This is happening when plugin is trying to refresh tags.

From below log, you can see plugin is creating a second RangerBasePlugin instance with plugin type ranger.plugin.hive instead of ranger.plugin.spark

21/03/06 05:00:23 DEBUG RangerPolicyRepository: ==> RangerPolicyRepository.buildContextEnricher(RangerContextEnricherDef={itemId={1} name={TagEnricher} enricher={org.apache.ranger.plugin.contextenricher.RangerTagEnricher} enricherOptions={{tagRetrieverClassName=org.apache.ranger.plugin.contextenricher.RangerAdminTagRetriever, tagRefresherPollingInterval=60000}} })
21/03/06 05:00:23 DEBUG RangerTagEnricher: ==> RangerTagEnricher.init()
21/03/06 05:00:23 DEBUG RangerAbstractContextEnricher: ==> RangerAbstractContextEnricher.init(RangerContextEnricherDef={itemId={1} name={TagEnricher} enricher={org.apache.ranger.plugin.contextenricher.RangerTagEnricher} enricherOptions={{tagRetrieverClassName=org.apache.ranger.plugin.contextenricher.RangerAdminTagRetriever, tagRefresherPollingInterval=60000}} })
21/03/06 05:00:23 DEBUG RangerAbstractContextEnricher: <== RangerAbstractContextEnricher.init(RangerContextEnricherDef={itemId={1} name={TagEnricher} enricher={org.apache.ranger.plugin.contextenricher.RangerTagEnricher} enricherOptions={{tagRetrieverClassName=org.apache.ranger.plugin.contextenricher.RangerAdminTagRetriever, tagRefresherPollingInterval=60000}} })
21/03/06 05:00:23 DEBUG RangerBasePlugin: ==> RangerBasePlugin.createAdminClient(spark_service, sparkSql, ranger.plugin.hive)
21/03/06 05:00:23 DEBUG RangerBasePlugin: Value for property[ranger.plugin.hive.policy.source.impl] was null or empty.
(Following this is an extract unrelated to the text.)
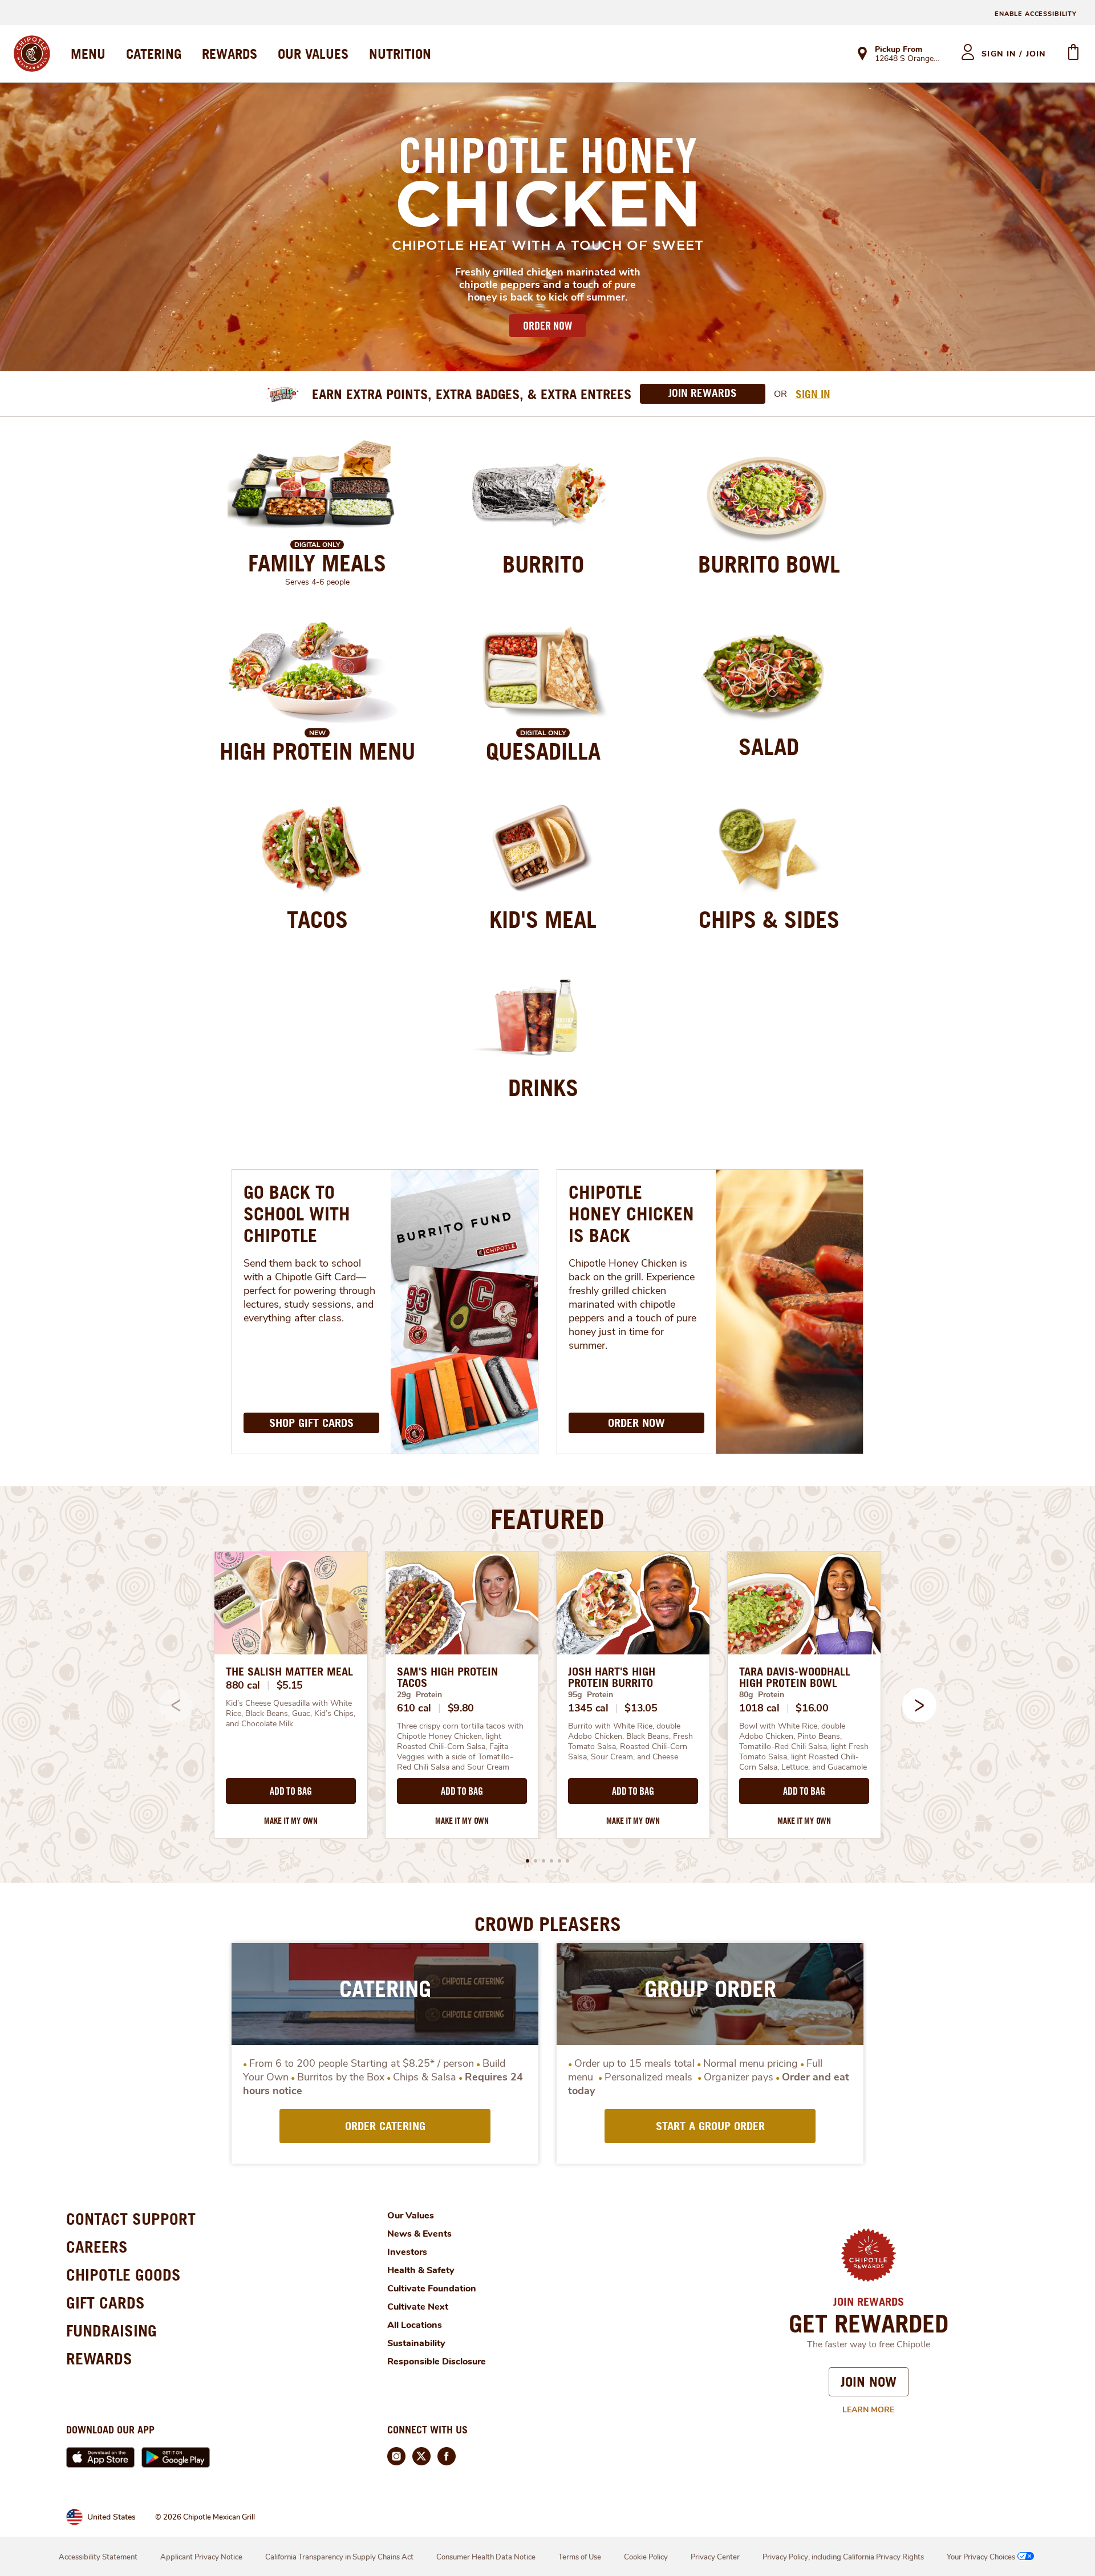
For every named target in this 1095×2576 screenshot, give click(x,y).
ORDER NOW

Unexpected! Will use policy source of type[org.apache.ranger.admin.client.RangerAdminRESTClient]
21/03/06 05:00:23 DEBUG RangerAdminRESTClient: ==> RangerAdminRESTClient.init(, null)
21/03/06 05:00:23 DEBUG RangerAdminRESTClient: <== RangerAdminRESTClient.init(, null)
21/03/06 05:00:23 DEBUG RangerBasePlugin: <== RangerBasePlugin.createAdminClient(spark_service, sparkSql, ranger.plugin.hive): policySourceImpl=null, client=org.apache.ranger.admin.client.RangerAdminRESTClient@2e1e0032

so able to fix/mitigate the issue by adding following entries in ranger-spark-security.xml

    <property>
        <name>ranger.plugin.hive.policy.source.impl</name>
        <value>org.apache.ranger.admin.client.RangerAdminRESTClient</value>
    </property>
    <property>
        <name>ranger.plugin.hive.policy.rest.url</name>
        <value>http://ranger-host:6080</value>
    </property>